## Work to complete
Only the lines below starting at the one that contains "Where should I click to: Click the highlighted" and ending at the one that contains "Click the Usage" are to be reproduced, exactly and with both ends kept.

+===+

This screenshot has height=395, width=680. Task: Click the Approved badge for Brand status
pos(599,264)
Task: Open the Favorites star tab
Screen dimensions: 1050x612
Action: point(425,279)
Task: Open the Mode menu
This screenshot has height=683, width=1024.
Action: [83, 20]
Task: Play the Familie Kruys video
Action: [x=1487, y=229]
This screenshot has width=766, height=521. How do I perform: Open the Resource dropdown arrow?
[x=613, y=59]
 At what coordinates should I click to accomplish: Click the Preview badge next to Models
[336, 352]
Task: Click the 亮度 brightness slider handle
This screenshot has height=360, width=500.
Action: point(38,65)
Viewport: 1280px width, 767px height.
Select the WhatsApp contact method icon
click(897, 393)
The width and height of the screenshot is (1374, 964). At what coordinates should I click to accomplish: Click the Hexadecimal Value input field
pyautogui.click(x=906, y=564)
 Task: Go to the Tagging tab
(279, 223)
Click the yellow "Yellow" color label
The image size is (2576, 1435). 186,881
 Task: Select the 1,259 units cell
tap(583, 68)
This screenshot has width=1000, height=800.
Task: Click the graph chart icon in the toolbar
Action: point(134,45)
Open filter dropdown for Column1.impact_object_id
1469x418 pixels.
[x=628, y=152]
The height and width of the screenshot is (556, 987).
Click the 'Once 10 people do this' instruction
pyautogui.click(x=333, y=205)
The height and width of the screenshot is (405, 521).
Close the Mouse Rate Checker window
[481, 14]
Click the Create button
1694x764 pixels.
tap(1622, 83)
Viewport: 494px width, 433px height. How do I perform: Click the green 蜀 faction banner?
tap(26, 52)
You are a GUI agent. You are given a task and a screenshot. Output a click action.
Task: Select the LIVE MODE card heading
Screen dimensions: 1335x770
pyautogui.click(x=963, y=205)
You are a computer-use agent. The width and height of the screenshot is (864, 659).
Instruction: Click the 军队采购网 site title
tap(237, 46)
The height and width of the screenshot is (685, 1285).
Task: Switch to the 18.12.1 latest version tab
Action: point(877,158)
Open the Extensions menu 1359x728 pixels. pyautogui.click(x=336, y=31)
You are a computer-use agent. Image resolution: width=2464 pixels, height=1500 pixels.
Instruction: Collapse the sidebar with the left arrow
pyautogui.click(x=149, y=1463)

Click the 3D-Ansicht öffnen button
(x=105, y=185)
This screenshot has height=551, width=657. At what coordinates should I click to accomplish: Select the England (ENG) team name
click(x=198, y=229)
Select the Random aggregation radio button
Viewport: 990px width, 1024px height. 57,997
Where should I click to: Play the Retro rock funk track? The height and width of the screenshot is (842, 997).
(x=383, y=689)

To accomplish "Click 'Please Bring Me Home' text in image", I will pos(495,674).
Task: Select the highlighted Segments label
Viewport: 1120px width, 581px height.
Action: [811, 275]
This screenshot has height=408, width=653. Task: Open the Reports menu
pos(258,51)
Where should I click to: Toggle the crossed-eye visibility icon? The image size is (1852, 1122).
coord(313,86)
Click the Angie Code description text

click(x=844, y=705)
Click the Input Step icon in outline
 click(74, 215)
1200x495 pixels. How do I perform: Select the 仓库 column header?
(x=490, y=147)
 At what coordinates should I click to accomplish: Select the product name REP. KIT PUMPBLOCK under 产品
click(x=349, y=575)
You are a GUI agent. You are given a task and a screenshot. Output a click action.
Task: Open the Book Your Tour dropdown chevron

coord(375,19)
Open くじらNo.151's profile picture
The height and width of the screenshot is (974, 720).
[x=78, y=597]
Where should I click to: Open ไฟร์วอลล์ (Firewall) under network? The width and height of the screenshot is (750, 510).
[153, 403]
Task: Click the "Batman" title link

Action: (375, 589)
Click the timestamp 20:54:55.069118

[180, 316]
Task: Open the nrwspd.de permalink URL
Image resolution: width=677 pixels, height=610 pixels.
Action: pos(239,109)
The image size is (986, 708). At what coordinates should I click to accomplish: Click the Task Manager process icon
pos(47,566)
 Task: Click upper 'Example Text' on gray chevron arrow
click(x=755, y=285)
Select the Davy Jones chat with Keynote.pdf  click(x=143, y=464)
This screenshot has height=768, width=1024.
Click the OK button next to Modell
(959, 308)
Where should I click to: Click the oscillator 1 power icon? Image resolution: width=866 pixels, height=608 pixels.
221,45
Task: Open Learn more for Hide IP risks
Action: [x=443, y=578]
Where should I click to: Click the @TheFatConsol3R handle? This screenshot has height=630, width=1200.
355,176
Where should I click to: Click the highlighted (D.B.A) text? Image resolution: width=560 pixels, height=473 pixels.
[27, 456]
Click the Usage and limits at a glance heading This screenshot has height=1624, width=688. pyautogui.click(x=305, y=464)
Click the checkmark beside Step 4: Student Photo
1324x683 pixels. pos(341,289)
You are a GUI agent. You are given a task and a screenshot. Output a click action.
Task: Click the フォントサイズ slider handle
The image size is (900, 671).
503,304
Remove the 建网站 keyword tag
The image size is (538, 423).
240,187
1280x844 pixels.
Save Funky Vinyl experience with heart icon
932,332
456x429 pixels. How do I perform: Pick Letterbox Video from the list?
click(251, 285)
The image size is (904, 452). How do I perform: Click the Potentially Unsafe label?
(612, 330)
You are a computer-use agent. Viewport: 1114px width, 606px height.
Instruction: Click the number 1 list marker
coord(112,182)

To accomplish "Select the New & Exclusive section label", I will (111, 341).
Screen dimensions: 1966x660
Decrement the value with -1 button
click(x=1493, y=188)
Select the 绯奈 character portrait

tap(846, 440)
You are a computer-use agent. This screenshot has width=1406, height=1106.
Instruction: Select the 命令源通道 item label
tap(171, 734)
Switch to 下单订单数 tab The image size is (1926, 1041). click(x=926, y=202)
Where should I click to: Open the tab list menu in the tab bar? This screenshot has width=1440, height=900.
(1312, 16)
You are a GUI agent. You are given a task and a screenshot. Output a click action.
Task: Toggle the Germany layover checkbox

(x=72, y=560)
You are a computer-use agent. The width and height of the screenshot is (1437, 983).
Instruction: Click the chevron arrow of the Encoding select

+===+

## Your solution
Where should I click to: Click the highlighted (D.B.A) text? Image resolution: width=560 pixels, height=473 pixels.
[27, 456]
Click the Usage and limits at a glance heading This screenshot has height=1624, width=688. pyautogui.click(x=305, y=464)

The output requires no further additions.